## WHAT TO PRODUCE
In the listing below, identify each line with the word "Switch" and return those lines.

------------------------------------

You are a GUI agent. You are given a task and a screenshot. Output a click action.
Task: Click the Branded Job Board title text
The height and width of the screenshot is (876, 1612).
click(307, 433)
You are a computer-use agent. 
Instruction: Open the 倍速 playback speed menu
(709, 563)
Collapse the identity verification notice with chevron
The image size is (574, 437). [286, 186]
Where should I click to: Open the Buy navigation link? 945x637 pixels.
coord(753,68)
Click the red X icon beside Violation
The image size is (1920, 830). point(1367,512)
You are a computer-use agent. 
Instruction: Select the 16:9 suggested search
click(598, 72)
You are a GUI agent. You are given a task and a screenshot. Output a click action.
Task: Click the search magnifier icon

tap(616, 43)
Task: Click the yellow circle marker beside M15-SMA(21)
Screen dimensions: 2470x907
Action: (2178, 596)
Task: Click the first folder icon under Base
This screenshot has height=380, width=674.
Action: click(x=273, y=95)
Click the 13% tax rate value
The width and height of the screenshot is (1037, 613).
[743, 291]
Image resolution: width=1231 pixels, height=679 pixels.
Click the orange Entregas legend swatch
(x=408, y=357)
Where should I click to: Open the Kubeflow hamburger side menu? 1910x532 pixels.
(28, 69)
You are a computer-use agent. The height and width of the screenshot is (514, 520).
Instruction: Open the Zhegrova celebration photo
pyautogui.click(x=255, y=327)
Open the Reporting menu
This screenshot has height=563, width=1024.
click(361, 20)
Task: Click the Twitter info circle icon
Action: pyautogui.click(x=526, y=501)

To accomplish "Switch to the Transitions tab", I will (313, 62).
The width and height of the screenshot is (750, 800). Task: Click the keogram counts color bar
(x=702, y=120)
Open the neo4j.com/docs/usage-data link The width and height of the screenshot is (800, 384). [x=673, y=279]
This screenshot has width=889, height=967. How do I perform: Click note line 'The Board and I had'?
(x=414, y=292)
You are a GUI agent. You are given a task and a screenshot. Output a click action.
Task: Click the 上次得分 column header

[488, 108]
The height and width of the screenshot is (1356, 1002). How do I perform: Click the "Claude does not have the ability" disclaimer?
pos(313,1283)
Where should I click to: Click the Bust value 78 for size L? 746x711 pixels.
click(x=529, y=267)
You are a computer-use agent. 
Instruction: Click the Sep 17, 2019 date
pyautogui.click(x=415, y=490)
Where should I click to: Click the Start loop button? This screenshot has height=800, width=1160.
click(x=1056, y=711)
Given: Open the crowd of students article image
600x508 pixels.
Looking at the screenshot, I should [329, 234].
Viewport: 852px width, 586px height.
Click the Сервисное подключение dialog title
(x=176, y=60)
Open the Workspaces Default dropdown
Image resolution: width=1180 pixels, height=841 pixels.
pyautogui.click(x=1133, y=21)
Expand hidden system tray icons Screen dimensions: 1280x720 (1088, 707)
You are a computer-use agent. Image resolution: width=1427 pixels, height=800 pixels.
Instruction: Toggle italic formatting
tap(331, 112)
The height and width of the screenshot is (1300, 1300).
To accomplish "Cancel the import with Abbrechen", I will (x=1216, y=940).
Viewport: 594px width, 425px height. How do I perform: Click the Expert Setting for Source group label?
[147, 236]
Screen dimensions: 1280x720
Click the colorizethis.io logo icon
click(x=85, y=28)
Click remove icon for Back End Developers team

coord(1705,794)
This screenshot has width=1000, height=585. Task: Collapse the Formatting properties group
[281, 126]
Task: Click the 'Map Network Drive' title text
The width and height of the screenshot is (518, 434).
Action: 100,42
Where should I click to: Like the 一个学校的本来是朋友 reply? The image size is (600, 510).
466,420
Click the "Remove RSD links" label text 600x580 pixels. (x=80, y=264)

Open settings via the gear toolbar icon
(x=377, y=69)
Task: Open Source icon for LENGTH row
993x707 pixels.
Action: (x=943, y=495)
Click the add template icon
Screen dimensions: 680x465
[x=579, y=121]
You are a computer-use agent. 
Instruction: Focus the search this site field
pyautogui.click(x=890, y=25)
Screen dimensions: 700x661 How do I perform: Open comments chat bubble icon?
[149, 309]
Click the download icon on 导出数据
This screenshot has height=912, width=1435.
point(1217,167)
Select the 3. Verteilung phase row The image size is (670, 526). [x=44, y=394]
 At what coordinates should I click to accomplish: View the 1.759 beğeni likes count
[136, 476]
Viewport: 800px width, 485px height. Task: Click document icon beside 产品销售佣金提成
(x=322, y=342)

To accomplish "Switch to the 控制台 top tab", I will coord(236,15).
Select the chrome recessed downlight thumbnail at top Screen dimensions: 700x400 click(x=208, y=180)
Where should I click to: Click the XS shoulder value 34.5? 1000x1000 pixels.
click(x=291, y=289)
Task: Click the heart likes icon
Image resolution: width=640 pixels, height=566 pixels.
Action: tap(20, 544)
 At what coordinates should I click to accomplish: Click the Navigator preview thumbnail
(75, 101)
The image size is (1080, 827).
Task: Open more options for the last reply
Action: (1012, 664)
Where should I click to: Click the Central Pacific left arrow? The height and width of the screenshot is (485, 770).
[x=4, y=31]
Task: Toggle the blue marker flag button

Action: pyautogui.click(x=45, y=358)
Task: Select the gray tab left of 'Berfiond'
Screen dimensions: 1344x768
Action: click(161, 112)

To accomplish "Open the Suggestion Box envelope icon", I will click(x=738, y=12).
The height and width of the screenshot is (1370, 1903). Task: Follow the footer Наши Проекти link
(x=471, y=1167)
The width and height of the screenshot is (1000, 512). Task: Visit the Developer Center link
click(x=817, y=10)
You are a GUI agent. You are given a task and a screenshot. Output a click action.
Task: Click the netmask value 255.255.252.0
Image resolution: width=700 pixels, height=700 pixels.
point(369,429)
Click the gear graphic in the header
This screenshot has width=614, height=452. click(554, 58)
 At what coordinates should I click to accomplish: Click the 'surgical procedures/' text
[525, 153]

------------------------------------

## OUTPUT OF THE EXERCISE
To accomplish "Switch to the Transitions tab", I will (313, 62).
To accomplish "Switch to the 控制台 top tab", I will coord(236,15).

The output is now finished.